# Rostkübel - OD



## ErnstG (Apr 4, 2015)

Nr. 22
Zwei Exemplare dieser zierlichen, rostigen Blumenschalen aus Eisen
schmücken das Einfahrtstor eines Gartencenters. Leider sind die Blumen
schon verblüht oder durch die Hitze des Eisens verdorrt.

Two specimens of this slender, rusty flower bowls of iron decorate the
entrance gate of a garden center. Unfortunately, the flowers are already
faded or withered by the heat of the iron.

Format / Size: 35 x 50 cm
Papier / Paper: Canson fine face 250 gr
Farben / Colors: gemischte Marken/mixed brands
ID = Indoor / OD = Outdoor, plein air

Ernst


----------



## TerryCurley (Jan 4, 2015)

This is so intricate. Fantastic work Ernst.

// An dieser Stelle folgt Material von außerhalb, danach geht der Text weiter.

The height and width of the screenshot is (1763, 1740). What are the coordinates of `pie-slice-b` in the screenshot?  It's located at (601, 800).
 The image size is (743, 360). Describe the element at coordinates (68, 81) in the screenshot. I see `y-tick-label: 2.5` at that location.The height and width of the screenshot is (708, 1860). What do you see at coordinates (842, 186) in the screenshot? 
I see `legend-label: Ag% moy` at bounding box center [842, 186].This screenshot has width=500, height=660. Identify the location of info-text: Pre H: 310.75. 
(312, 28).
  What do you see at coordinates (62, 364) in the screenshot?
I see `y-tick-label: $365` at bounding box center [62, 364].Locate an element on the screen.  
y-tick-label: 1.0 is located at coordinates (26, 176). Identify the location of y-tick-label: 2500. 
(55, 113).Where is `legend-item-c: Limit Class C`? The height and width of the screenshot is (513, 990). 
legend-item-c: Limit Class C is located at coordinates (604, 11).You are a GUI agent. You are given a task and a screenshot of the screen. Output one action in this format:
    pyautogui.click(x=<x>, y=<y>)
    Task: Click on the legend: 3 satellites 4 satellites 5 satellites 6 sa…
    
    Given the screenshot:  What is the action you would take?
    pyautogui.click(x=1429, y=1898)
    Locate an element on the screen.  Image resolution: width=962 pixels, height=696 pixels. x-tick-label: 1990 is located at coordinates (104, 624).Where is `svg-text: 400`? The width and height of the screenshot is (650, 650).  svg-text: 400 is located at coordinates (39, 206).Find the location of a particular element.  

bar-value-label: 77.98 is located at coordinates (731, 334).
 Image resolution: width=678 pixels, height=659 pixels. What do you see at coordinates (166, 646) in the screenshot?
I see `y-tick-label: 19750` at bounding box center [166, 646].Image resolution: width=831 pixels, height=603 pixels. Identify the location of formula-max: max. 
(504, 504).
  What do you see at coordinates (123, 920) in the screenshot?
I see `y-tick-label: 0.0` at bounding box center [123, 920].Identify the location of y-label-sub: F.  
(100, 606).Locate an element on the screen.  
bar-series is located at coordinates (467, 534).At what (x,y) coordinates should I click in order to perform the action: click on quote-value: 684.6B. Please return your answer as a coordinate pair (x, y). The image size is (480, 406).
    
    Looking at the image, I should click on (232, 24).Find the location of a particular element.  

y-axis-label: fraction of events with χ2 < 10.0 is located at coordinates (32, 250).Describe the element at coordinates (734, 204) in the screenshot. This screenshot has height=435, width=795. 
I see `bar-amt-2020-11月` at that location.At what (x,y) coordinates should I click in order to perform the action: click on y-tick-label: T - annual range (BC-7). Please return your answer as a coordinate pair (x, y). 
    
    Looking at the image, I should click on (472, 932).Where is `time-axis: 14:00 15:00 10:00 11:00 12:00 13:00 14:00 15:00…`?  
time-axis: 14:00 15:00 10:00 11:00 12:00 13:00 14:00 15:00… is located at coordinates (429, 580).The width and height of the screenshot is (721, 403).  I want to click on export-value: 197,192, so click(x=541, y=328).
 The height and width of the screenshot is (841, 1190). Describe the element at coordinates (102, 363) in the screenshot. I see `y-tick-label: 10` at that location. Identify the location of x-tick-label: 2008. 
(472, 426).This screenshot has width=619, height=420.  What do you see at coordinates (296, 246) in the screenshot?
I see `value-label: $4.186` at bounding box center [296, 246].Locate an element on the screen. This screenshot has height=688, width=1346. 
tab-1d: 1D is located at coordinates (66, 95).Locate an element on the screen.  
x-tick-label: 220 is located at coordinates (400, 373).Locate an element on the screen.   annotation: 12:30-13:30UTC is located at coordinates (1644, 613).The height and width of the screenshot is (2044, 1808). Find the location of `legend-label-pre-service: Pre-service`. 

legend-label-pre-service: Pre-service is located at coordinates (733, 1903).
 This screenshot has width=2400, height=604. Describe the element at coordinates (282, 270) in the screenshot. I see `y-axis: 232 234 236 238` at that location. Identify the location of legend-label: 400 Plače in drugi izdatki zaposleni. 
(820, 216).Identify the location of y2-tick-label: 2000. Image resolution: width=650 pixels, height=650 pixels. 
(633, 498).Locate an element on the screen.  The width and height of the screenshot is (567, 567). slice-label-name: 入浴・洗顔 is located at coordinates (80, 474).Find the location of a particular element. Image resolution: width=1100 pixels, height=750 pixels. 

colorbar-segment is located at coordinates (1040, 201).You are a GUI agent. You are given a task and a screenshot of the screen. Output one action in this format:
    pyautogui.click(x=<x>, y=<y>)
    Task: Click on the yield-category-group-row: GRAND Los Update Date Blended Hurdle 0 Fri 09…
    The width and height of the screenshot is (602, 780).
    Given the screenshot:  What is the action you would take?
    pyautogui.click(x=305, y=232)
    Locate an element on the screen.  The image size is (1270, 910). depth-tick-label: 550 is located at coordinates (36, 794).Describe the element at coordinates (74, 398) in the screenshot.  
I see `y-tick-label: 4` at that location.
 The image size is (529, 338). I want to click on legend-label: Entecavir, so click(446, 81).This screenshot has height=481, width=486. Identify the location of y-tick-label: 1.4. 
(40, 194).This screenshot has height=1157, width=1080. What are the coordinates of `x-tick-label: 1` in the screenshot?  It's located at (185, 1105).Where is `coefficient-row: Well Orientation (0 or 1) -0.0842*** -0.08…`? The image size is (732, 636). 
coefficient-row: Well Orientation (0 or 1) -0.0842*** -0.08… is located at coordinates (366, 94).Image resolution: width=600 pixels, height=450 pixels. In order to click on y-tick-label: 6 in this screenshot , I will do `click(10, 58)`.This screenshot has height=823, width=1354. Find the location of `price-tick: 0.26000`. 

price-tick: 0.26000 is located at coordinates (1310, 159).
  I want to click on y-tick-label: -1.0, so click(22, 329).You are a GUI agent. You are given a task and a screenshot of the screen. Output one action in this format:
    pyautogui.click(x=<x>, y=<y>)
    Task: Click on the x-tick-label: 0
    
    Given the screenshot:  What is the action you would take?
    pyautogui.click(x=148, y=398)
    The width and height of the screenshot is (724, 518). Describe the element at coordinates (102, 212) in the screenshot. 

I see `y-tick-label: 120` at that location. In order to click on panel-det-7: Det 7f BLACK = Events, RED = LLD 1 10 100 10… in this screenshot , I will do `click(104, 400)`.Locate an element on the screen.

Dies ist so kompliziert. Fantastische Arbeit Ernst.


----------



## Erilia (Jul 23, 2015)

What you do is amazing, very nice work on the colors and the shadows, it looks alive, well as much as a vase can be alive, you now what I mean, amazing work, your previous ones too


----------



## FanKi (Apr 23, 2015)

Wow, so real! Great work!


----------